Der Ordnungs- und Verkehrsdienst legt weiterhin, gerade bei Großveranstaltungen, gesteigerten Wert auf sichtbare Präsenz in der Fläche und präventive Arbeit. Dafür ist ein hoher Personaleinsatz notwendig. Zu den Einsätzen in 2017 gehörten beispielsweise alle Karnevalstage, Summer Jam am Fühlinger See, Christopher Street Day, Kölner Lichter, Jeck im Sunnesching, Köln-Marathon und Weihnachtsmärkte.

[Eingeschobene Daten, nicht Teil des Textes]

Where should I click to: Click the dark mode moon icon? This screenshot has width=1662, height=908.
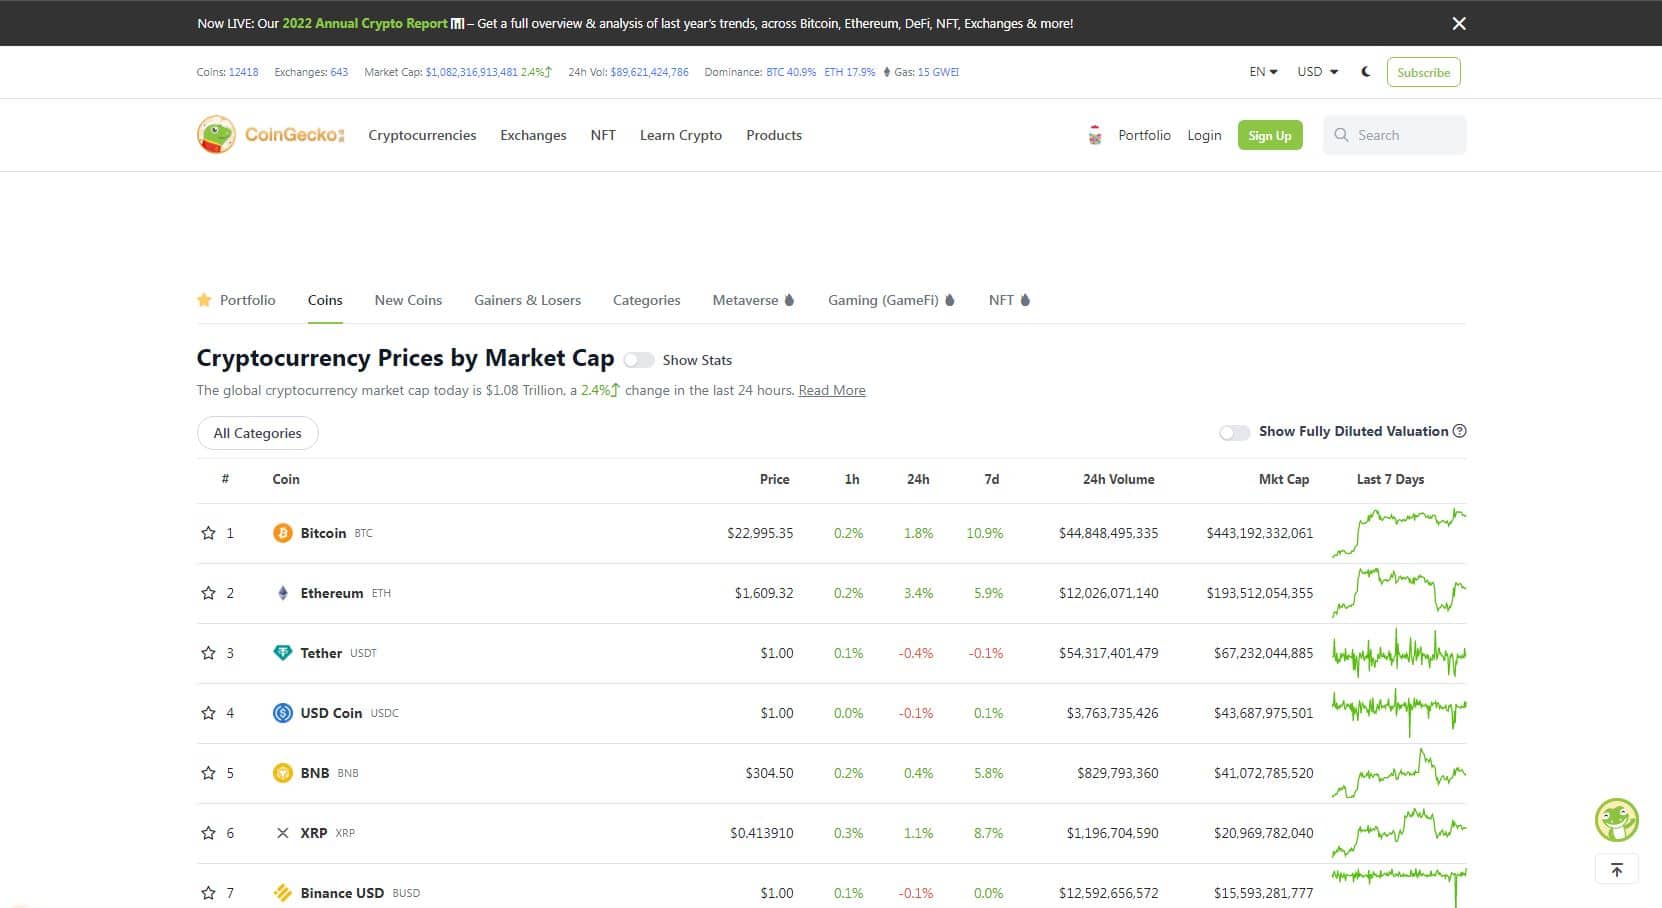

Mehrere Großdemonstrationen wurden an verschiedenen Wochenenden mit zusätzlichen Einsatzkräften des Verkehrsdienstes (Kontrolle von Parkverboten) und des Ordnungsdienstes (Fliegende Händler, Verteilung von Werbematerial) begleitet. Für die Europapokal- und Heimspiele des 1. FC Köln wurden ebenfalls Sonderdienste eingerichtet. Auch hier wurden Fliegende Händler kontrolliert, Schwarzmarkthandel unterbunden und das Glas- und Dosenverbot durchgesetzt. Die Evakuierungsmaßnahmen bei der Entschärfung von Fliegerbomben aus dem Zweiten Weltkrieg erfordern weiterhin einen hohen Personaleinsatz, um Beeinträchtigungen für Anwohner, Gewerbetreibende und Verkehrsteilnehmer so kurz und gering wie möglich zu halten. Im Jahr 2017 führte der Ordnungsdienst bei 15 Kampfmittelfunden eine Evakuierung durch.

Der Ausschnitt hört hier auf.